* WHAT TO PRODUCE *
Repeat only the stretch of lines below that runs from the line with "Screen dimensions: 519x420" through the line with "This screenshot has width=762, height=456.", unaltered.

* EXTRACTED RECORDS *
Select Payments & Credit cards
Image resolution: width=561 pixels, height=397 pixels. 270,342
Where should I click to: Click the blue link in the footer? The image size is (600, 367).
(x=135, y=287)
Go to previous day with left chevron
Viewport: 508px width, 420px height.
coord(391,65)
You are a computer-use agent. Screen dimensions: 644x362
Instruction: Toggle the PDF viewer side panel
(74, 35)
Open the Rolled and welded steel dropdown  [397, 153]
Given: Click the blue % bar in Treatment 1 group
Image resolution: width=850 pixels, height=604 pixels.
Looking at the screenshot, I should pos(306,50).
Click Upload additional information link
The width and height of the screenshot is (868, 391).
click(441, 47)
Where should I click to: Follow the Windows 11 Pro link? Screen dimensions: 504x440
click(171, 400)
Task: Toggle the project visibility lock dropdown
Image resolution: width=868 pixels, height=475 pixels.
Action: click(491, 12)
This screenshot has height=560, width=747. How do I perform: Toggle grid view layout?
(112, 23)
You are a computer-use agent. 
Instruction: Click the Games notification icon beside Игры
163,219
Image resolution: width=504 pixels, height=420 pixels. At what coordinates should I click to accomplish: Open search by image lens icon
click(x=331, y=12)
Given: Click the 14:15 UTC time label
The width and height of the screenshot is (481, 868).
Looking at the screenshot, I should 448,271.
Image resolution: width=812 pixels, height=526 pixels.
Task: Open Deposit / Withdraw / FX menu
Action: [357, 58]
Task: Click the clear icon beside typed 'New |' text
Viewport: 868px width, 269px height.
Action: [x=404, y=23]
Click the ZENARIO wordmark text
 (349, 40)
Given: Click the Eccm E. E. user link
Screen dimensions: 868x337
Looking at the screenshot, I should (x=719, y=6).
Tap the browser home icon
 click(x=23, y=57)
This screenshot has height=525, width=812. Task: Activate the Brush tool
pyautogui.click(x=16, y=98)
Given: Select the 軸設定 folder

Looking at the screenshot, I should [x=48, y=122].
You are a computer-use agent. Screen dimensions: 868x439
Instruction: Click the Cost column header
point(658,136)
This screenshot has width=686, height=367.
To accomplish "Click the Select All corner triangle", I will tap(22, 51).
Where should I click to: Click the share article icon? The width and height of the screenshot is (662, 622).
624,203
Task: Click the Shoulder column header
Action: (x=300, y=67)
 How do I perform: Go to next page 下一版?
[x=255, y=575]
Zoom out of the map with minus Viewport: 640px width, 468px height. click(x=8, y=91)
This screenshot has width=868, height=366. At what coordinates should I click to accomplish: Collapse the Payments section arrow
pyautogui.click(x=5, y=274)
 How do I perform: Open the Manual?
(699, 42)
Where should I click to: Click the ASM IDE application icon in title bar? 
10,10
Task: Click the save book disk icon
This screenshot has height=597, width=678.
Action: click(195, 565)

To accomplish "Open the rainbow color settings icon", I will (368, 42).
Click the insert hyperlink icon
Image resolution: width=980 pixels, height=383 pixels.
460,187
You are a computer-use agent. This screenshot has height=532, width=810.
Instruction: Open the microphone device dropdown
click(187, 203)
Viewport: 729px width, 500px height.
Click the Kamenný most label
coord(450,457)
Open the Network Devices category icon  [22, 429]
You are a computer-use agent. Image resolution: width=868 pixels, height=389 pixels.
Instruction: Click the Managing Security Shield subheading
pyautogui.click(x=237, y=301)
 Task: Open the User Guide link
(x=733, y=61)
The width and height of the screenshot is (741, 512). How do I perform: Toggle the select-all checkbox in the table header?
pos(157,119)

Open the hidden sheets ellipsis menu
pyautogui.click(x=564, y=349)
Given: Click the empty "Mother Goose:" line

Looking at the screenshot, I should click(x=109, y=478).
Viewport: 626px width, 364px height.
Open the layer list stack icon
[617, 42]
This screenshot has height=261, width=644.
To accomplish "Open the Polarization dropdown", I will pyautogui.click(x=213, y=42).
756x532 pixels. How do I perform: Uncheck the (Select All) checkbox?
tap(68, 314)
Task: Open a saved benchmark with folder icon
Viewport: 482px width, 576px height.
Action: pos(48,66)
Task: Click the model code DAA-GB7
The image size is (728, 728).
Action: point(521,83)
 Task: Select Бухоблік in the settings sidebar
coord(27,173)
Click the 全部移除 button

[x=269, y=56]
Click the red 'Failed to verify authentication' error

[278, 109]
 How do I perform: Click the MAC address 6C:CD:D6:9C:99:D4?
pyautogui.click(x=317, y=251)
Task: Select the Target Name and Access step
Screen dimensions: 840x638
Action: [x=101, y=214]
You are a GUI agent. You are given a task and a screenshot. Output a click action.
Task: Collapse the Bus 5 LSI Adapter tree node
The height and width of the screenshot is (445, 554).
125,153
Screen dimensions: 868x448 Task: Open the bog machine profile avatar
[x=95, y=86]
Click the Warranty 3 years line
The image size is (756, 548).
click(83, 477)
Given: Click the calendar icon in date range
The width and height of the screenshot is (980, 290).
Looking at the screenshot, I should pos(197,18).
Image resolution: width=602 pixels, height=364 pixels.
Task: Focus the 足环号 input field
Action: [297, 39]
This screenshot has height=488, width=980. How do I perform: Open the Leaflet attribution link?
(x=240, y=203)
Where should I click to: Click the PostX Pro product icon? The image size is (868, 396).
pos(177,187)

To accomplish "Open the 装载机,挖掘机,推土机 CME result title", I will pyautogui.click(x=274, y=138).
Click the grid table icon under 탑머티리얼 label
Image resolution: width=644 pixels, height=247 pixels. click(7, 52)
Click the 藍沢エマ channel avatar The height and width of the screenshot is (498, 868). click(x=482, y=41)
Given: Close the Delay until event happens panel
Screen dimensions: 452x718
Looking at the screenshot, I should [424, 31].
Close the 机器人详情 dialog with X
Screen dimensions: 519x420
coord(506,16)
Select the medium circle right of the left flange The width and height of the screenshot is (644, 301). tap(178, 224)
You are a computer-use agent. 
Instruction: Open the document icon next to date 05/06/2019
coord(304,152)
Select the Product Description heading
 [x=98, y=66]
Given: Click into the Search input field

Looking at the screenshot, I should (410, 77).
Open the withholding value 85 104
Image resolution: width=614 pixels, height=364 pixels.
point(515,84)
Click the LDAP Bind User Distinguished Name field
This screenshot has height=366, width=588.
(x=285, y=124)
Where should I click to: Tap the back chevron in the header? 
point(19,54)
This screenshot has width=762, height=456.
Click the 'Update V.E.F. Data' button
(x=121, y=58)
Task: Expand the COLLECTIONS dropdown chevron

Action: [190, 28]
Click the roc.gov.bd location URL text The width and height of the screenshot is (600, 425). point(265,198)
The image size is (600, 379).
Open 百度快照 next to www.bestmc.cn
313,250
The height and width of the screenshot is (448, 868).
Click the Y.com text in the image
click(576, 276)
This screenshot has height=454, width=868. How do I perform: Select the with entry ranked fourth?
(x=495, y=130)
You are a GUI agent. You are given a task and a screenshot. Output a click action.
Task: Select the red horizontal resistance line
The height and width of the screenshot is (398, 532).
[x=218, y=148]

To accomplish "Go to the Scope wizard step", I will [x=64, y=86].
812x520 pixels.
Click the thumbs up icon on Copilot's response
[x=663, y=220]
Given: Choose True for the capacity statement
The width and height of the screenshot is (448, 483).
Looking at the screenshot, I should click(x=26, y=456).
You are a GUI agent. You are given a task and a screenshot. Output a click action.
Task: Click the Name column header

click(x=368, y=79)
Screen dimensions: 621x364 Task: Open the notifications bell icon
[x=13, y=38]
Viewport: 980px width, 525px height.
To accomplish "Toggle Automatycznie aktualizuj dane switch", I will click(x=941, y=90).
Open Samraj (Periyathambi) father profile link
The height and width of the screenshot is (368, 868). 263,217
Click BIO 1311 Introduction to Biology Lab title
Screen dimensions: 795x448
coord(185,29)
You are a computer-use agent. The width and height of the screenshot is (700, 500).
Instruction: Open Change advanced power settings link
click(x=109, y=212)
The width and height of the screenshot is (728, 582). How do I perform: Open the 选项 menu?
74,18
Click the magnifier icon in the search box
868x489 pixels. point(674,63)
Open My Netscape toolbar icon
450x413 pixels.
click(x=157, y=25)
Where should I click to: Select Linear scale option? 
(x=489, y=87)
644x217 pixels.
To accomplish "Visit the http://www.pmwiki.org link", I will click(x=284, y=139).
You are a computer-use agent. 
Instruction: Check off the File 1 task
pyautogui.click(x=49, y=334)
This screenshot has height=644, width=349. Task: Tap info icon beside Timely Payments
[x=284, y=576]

* SOLUTION TO THE PROBLEM *
Screen dimensions: 519x420
coord(506,16)
Select the medium circle right of the left flange The width and height of the screenshot is (644, 301). tap(178, 224)
You are a computer-use agent. 
Instruction: Open the document icon next to date 05/06/2019
coord(304,152)
Select the Product Description heading
 [x=98, y=66]
Given: Click into the Search input field

Looking at the screenshot, I should (410, 77).
Open the withholding value 85 104
Image resolution: width=614 pixels, height=364 pixels.
point(515,84)
Click the LDAP Bind User Distinguished Name field
This screenshot has height=366, width=588.
(x=285, y=124)
Where should I click to: Tap the back chevron in the header? 
point(19,54)
This screenshot has width=762, height=456.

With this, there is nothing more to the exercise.